* Problem statement:
From the entries below, please output exactly the lines starting at the one containing "noodlesitaliankitchen.com (26, 790)" and ending at the one containing "unagisushimetairie.com (24, 800)", both included.

◇ ◇ ◇

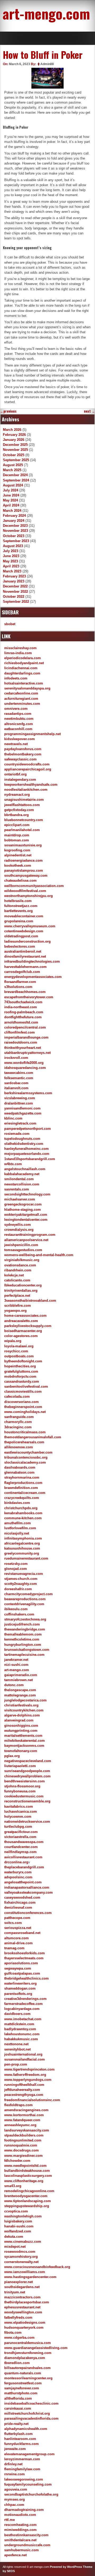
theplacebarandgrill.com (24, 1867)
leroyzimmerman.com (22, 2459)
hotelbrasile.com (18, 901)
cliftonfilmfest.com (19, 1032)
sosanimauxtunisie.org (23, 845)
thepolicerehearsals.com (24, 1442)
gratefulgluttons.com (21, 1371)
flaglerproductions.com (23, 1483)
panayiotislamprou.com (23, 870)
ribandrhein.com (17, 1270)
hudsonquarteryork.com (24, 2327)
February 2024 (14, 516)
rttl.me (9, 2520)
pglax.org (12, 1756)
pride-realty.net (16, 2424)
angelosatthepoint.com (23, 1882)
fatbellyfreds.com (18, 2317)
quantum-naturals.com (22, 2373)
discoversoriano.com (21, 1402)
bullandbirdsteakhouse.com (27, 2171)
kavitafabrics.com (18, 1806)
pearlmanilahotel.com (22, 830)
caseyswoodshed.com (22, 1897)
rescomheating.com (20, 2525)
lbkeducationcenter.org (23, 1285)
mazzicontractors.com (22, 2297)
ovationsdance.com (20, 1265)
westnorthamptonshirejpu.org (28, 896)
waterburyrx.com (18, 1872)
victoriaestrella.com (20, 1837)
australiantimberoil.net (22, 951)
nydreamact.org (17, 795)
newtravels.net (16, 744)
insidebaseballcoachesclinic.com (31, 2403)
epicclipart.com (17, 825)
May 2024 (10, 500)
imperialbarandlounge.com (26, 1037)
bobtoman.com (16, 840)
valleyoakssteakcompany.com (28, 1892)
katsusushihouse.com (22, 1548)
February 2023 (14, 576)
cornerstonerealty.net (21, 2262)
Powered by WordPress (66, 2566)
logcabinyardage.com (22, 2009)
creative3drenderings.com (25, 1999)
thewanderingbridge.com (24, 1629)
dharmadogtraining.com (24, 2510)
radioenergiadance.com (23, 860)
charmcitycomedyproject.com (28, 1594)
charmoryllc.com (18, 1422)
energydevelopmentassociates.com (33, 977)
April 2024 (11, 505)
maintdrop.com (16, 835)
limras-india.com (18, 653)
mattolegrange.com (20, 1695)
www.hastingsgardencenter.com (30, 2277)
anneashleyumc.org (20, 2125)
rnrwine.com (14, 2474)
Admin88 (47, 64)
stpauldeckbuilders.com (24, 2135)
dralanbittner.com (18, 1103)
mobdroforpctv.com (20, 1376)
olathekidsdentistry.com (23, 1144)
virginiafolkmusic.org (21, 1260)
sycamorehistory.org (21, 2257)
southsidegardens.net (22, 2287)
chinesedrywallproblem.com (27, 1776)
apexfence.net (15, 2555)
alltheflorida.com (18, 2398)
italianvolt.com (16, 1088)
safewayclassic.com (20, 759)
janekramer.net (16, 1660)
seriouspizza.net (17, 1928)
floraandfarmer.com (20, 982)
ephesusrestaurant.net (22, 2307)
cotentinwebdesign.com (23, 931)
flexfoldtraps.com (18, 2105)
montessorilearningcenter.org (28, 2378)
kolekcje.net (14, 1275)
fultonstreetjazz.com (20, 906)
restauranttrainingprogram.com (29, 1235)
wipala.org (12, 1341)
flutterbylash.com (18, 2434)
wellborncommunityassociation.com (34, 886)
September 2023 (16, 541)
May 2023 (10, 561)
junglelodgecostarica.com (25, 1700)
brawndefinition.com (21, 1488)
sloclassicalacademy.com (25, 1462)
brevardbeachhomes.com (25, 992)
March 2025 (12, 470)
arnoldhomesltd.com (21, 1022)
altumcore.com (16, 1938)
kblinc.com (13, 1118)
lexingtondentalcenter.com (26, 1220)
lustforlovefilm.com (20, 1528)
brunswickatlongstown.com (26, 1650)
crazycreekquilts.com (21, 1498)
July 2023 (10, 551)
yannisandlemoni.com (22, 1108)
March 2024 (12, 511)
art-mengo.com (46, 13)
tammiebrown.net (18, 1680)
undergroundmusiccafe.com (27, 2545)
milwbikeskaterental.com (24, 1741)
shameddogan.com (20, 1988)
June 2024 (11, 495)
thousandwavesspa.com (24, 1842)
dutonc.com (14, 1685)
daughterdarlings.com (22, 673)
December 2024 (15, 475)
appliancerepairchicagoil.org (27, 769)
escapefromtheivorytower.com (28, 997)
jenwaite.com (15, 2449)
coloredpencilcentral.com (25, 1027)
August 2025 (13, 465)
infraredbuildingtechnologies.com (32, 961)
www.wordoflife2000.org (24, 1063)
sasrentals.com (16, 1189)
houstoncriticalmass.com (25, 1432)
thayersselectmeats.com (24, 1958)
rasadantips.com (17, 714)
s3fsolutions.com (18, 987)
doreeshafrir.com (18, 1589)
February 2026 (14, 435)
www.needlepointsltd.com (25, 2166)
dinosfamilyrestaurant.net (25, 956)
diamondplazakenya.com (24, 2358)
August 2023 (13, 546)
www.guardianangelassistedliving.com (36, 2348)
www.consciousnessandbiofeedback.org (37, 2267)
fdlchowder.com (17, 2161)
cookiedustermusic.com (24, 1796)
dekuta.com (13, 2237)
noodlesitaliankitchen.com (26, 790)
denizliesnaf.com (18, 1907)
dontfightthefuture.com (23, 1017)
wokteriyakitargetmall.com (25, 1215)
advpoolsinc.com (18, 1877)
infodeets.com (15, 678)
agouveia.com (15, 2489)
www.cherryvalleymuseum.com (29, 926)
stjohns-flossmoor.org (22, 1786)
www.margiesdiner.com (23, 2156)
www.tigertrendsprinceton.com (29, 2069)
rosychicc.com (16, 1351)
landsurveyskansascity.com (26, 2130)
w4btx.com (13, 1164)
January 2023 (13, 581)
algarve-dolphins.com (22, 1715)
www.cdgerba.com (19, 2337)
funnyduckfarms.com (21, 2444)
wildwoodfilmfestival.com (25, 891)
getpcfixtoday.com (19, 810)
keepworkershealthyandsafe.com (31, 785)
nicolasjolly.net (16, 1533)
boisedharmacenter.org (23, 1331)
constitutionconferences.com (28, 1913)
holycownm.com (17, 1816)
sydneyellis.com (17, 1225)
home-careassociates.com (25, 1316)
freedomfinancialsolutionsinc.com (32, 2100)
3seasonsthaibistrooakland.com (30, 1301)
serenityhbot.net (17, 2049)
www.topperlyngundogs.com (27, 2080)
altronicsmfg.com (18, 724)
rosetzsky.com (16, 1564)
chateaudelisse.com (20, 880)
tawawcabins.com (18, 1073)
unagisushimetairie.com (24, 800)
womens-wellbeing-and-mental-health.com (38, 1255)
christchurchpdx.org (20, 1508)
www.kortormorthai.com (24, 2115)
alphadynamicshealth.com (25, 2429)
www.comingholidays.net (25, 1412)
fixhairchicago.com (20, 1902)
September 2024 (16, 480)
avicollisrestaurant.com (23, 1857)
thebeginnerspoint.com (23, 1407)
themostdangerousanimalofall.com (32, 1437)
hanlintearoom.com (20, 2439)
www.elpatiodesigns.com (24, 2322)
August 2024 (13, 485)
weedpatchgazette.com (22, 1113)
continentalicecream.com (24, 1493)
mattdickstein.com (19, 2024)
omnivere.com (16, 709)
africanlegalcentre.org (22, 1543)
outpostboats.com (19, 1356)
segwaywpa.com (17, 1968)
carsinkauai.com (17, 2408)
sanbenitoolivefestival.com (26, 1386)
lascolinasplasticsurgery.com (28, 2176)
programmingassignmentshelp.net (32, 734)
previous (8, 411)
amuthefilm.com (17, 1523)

◇ ◇ ◇

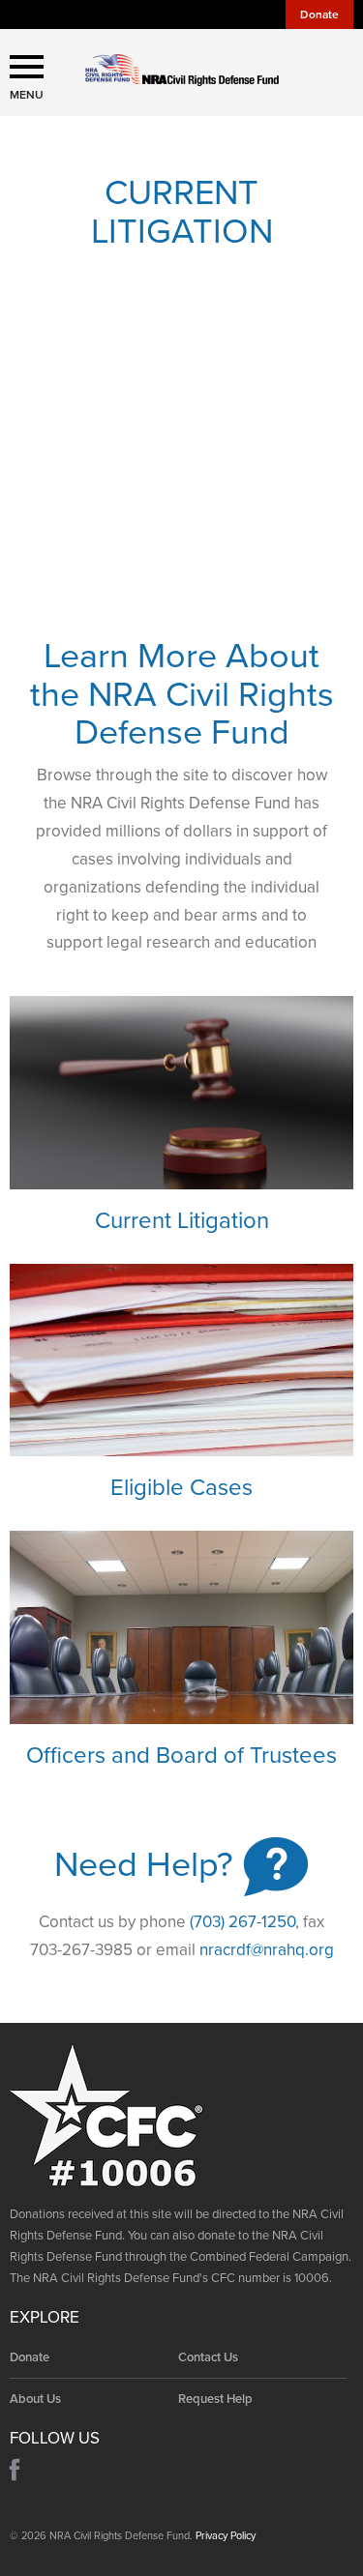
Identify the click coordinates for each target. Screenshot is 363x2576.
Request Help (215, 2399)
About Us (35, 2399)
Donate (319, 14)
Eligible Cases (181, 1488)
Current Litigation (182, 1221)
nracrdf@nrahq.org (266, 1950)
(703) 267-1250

◇ ◇ ◇

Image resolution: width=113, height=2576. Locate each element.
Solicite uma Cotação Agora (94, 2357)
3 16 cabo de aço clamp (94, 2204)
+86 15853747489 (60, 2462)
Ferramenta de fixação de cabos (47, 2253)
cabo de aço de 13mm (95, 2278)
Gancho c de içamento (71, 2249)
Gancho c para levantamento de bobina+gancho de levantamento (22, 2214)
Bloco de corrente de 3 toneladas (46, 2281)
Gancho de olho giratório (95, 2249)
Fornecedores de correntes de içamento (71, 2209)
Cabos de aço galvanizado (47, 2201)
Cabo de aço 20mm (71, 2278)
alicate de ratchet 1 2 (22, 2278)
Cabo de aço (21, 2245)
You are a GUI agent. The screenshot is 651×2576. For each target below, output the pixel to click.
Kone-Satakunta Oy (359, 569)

◇ ◇ ◇

* Solution to this problem:
noodlesitaliankitchen.com (26, 790)
denizliesnaf.com (18, 1907)
dontfightthefuture.com (23, 1017)
wokteriyakitargetmall.com (25, 1215)
advpoolsinc.com (18, 1877)
infodeets.com (15, 678)
agouveia.com (15, 2489)
www.cherryvalleymuseum.com (29, 926)
stjohns-flossmoor.org (22, 1786)
www.margiesdiner.com (23, 2156)
www.tigertrendsprinceton.com (29, 2069)
rosychicc.com (16, 1351)
landsurveyskansascity.com (26, 2130)
w4btx.com (13, 1164)
January 2023 (13, 581)
algarve-dolphins.com (22, 1715)
www.cdgerba.com (19, 2337)
funnyduckfarms.com (21, 2444)
wildwoodfilmfestival.com (25, 891)
getpcfixtoday.com (19, 810)
keepworkershealthyandsafe.com (31, 785)
nicolasjolly.net (16, 1533)
boisedharmacenter.org (23, 1331)
constitutionconferences.com (28, 1913)
holycownm.com (17, 1816)
sydneyellis.com (17, 1225)
home-careassociates.com (25, 1316)
freedomfinancialsolutionsinc.com (32, 2100)
3seasonsthaibistrooakland.com (30, 1301)
serenityhbot.net (17, 2049)
www.topperlyngundogs.com (27, 2080)
altronicsmfg.com (18, 724)
rosetzsky.com (16, 1564)
chateaudelisse.com (20, 880)
tawawcabins.com (18, 1073)
unagisushimetairie.com (24, 800)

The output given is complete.